CERT Announces MORE vunlerabilities in Internet Explorer

[Mithrandir]

This should come as no surprise to anyone who's listened to my security lectures before...

Multiple Vulnerabilities in Microsoft Internet Explorer

Original issue date: February 02, 2004
Last revised: --
Source: US-CERT

Systems Affected

Microsoft Windows systems running

* Internet Explorer 5.01
* Internet Explorer 5.50
* Internet Explorer 6

Previous, unsupported, versions of Internet Explorer may also be
affected.

Overview

Microsoft Internet Explorer (IE) contains multiple vulnerabilities,
the most serious of which could allow a remote attacker to execute
arbitrary code with the privileges of the user running IE.

Description

Microsoft Security Bulletin MS04-004 describes three vulnerabilities
in Internet Explorer. These vulnerabilities are listed below. More
detailed information is available in the individual vulnerability
notes. Note that in addition to IE, any applications that use the IE
HTML rendering engine to interpret HTML documents may present
additional attack vectors for these vulnerabilities.
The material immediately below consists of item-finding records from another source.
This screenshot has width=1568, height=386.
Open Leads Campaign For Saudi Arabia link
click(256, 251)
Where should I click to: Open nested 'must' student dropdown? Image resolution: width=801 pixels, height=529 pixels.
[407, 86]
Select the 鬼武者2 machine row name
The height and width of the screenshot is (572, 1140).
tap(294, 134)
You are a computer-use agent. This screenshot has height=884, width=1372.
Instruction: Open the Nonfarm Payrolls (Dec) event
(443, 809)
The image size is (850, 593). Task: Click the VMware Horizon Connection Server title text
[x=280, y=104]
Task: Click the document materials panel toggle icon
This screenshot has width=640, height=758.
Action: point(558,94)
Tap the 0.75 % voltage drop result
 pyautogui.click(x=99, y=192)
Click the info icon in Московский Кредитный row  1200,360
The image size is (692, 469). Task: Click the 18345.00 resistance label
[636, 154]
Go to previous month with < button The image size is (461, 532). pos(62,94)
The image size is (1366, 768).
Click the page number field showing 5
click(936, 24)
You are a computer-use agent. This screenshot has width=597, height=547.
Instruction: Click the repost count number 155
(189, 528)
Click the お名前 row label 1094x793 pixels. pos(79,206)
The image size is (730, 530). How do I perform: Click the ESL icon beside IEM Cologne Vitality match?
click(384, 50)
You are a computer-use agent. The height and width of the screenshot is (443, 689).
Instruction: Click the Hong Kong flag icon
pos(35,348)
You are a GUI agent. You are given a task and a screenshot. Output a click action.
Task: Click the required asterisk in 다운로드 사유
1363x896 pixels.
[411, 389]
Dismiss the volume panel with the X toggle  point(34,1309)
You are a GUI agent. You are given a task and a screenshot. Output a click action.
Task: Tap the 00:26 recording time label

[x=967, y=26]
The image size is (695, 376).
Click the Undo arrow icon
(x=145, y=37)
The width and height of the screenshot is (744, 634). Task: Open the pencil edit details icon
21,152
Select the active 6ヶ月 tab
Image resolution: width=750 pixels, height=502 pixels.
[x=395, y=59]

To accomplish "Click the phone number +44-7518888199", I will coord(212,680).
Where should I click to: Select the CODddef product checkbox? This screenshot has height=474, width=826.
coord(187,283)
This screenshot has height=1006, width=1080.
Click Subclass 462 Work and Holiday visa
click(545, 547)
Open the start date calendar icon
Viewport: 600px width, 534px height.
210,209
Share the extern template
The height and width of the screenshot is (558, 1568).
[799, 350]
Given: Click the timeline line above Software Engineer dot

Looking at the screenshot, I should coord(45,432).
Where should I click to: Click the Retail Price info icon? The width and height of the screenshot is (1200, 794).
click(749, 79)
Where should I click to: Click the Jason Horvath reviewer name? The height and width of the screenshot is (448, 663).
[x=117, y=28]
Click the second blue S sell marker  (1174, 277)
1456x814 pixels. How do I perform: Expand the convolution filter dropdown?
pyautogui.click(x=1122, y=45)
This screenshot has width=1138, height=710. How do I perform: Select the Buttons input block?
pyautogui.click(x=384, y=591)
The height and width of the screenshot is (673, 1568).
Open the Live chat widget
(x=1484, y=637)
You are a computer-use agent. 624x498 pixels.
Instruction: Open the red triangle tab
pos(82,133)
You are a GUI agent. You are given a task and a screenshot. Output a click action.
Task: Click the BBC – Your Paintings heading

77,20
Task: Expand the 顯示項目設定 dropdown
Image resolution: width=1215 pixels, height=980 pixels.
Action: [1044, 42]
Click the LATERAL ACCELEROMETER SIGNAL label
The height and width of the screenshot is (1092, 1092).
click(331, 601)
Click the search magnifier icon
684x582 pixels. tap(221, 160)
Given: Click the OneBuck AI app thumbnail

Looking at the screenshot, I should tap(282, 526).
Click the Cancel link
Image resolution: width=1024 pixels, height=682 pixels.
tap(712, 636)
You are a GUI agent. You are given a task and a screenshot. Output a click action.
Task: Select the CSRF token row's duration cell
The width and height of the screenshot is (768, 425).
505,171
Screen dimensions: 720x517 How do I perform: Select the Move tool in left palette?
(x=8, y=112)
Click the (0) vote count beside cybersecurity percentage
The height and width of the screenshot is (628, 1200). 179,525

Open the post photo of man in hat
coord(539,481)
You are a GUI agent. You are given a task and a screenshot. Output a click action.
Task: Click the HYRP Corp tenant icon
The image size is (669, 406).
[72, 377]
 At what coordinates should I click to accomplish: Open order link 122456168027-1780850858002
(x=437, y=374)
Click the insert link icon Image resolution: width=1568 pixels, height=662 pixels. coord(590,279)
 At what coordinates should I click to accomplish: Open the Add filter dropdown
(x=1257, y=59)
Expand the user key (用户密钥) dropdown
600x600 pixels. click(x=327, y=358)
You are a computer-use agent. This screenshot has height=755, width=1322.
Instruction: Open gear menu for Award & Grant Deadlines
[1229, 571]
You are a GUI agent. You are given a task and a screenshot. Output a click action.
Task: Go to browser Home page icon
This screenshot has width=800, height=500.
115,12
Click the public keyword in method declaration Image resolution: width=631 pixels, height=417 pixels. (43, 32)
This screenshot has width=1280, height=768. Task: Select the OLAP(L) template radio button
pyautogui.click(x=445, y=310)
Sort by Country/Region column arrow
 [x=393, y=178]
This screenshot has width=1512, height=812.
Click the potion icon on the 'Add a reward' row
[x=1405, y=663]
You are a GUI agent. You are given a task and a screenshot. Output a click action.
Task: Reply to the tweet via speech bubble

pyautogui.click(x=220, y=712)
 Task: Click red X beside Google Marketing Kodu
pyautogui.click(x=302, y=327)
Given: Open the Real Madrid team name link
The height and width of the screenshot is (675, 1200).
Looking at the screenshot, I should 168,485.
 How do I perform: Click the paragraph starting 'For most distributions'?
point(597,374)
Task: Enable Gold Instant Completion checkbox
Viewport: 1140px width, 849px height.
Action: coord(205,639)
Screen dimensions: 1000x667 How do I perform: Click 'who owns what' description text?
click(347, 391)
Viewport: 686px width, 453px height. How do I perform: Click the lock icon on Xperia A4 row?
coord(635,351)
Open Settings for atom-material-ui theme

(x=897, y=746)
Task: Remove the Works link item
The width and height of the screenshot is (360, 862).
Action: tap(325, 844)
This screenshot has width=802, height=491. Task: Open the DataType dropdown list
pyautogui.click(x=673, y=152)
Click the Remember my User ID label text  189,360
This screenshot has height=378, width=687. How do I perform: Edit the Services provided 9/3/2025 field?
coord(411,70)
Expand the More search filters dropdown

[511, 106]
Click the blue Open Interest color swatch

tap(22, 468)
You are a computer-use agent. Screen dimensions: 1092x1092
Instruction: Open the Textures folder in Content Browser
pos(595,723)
VU#784102 - Microsoft Internet Explorer Travel Log Cross Domain
Vulnerability

A cross-domain scripting vulnerability exists in the Travel Log
functionality of Internet Explorer. This vulnerability could allow a
remote attacker to execute arbitrary script in a different domain,
including the Local Machine Zone.
(Other resources: CAN-2003-01026)

VU#413886 - Microsoft Internet Explorer Drag-and-Drop Operation
Vulnerability

Internet Explorer allows remote attackers to direct drag and drop
behaviors and other mouse click actions by using method caching
(SaveRef) to access the window.moveBy method.
(Other resources: CAN-2003-01027)

VU#652278 - Microsoft Internet Explorer does not properly display URLs

Microsoft Internet Explorer does not properly display the location of
HTML documents. An attacker could exploit this behavior to mislead
users into revealing sensitive information.
(Other resources: CAN-2003-01025)

Impact

These vulnerabilities have different impacts, ranging from disguising
the true location of a URL to executing arbitrary commands or code.
Please see the individual vulnerability notes for specific
information. The most serious of these vulnerabilities (VU#784102)
could allow a remote attacker to execute arbitrary code with the
privileges of the user running IE. The attacker could exploit this
vulnerability by convincing the user to access a specially crafted
HTML document, such as a web page or HTML email message. No user
intervention is required beyond viewing the attacker's HTML document
with IE.

Solutions

Apply a patch

Apply the appropriate patch as specified by Microsoft Security
Bulletin MS04-004.

* Microsoft Security Bulletin MS04-004 -
<http://microsoft.com/technet/security/bulletin/MS04-004.asp>

Note: The fix included in MS04-004 for VU#652278 may cause sites that
use URLs of the form "username:password@www.example.com" to break.
This change, along with workarounds for users and administrators of
such sites, is covered in Microsoft KB Article 834489.

Vendor Information

This section contains information provided by vendors. When vendors
report new information, this section is updated and the changes are
noted in the revision history. If a vendor is not listed below, we
have not received their comments.

Microsoft

Please see Microsoft Security Bulletin MS04-004.
_________________________________________________________________

References

* CERT/CC Vulnerability Note VU#784102 -
<http://www.kb.cert.org/vuls/id/784102>

* CERT/CC Vulnerability Note VU#413886 -
<http://www.kb.cert.org/vuls/id/413886>

* CERT/CC Vulnerability Note VU#652278 -
<http://www.kb.cert.org/vuls/id/652278>

* Microsoft Security Bulletin MS04-004 -
<http://microsoft.com/technet/security/bulletin/MS04-004.asp>

* Microsoft KB Article 834489 -
<http://support.microsoft.com/?id=834489>

* CVE CAN-2003-01025 -
<http://cve.mitre.org/cgi-bin/cvename.cgi?name=CAN-2003-01025>

* CVE CAN-2003-01026 -
<http://cve.mitre.org/cgi-bin/cvename.cgi?name=CAN-2003-01026>

* CVE CAN-2003-01027 -
<http://cve.mitre.org/cgi-bin/cvename.cgi?name=CAN-2003-01027>

[Mithrandir]

Sorry to double post... Thread to long.

Notice this time: At least there's a PATCH! This finally fixes the spoof vulnerabilities from, what, last year?!?!.

[Straylight]

Clearly this is the reason why dodgy things have hijacked IE without any user interaction. Just another reason why people should stop using IE.

[TheMelodyMaker]

Hmm... I downloaded an update from Windows Update this morning for IE that mentioned fixing vulnerabilities even when IE isn't running. That means that even if you don't use IE, simply having it installed could cause problems. However, I do consider IE to be a core Windows component, like DirectX.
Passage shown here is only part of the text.